Route 53 101 Flashcards
5 Routing Policy Types
Simple Weighted Latency Failover Geolocation
Simple Routing Policy Overview
Default when creating new record set
Common for when you have single resource that performs one function
ie a single web server
Can do round robin
Weighted Routing Policy Overview
Weight your traffic to different places
(2 ELB’s in same region, different regions, etc.
Use Case:
A/B testing 20% traffic to new site, 80% to production site
Does this over time, don’t see immediate effects
Is Route 53 global?
Yes, like IAM
Latency Routing Policy Overview
Routes traffic based on lowest latency for end user (to region that gives the fastest response)
Create a Latency Resource Record Set for the EC2 or ELB resource in each region that hosts your site.

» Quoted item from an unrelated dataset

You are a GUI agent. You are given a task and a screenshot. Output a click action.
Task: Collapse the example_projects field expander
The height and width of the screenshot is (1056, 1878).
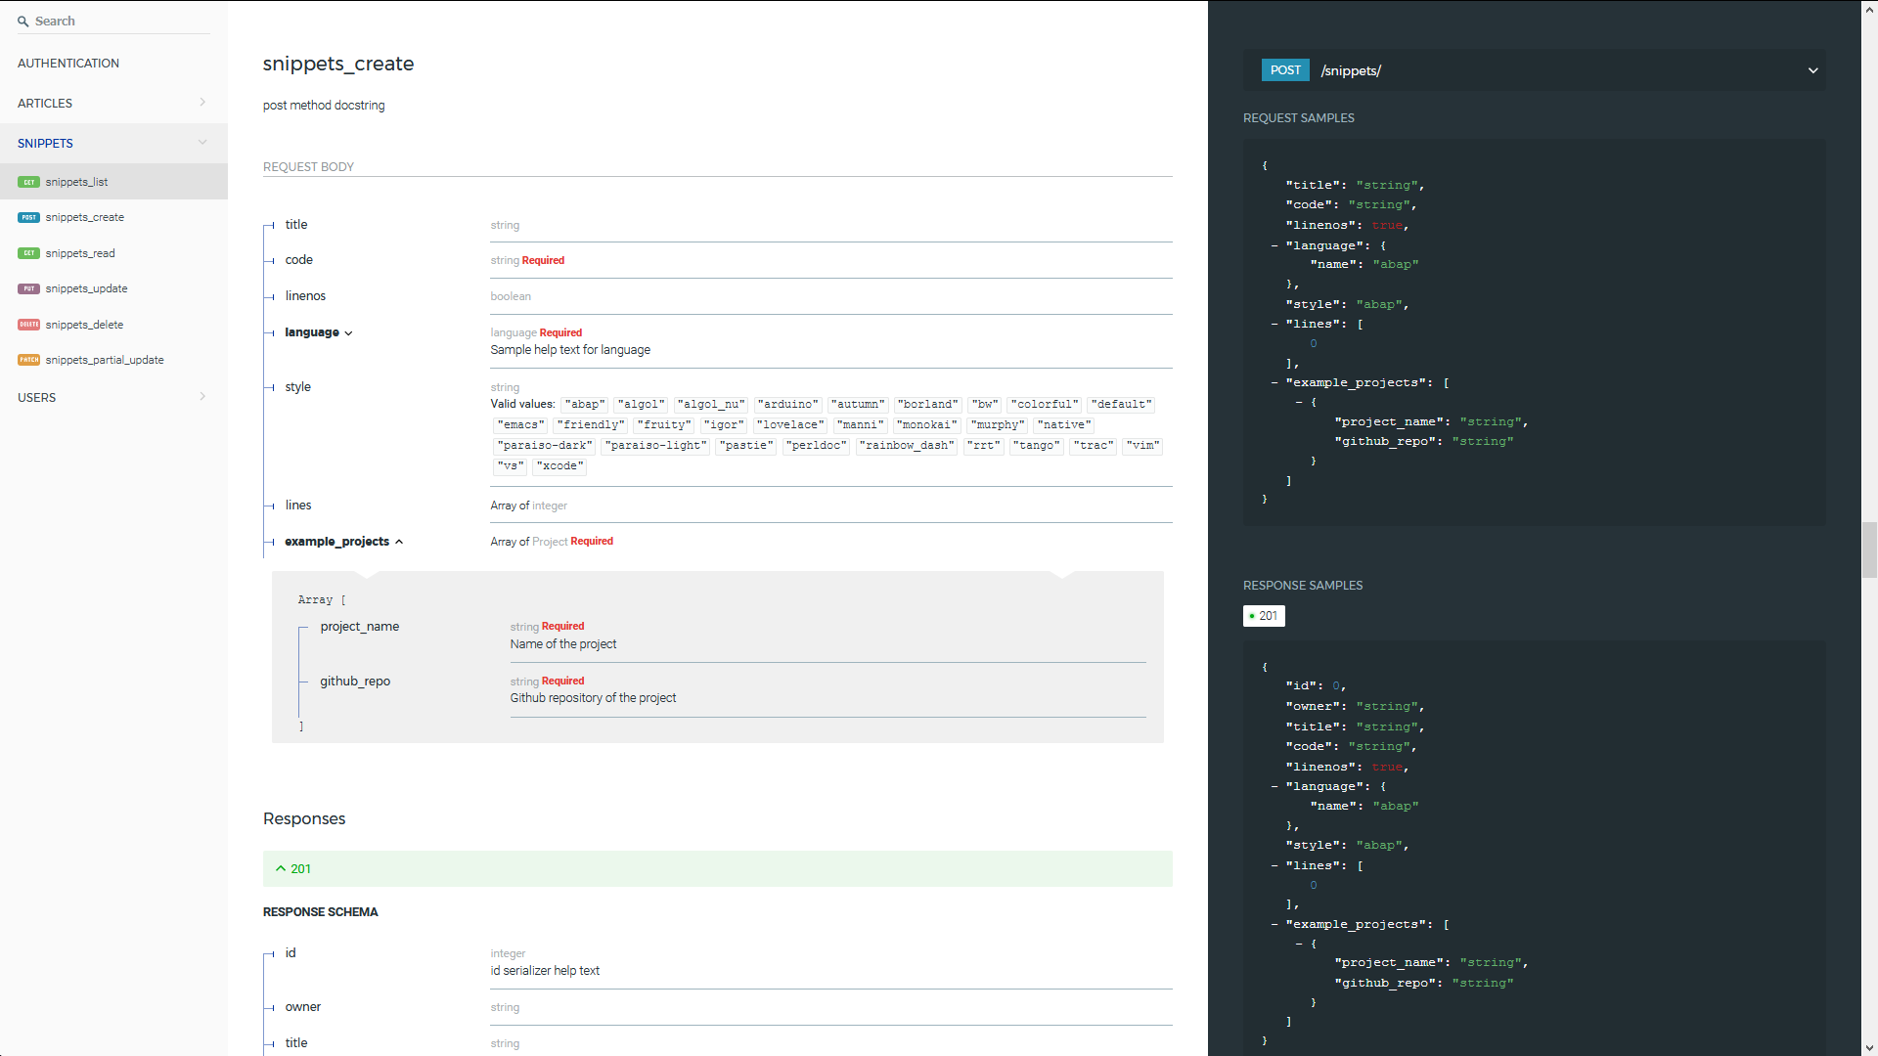401,542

When Route53 gets request for site, it selects the Latency Resource Record that gives user lowest latency
Failover Routing Policy Overview
Used when you want an active/passive set up
ie you have a primary site in one region and a failover in another region
Route53 monitors health of primary site using a health check to monitor health of endpoints
Failover Routing Policy Failover config example
Route 53 health check set to use DNS name of Elastic Load Balancer.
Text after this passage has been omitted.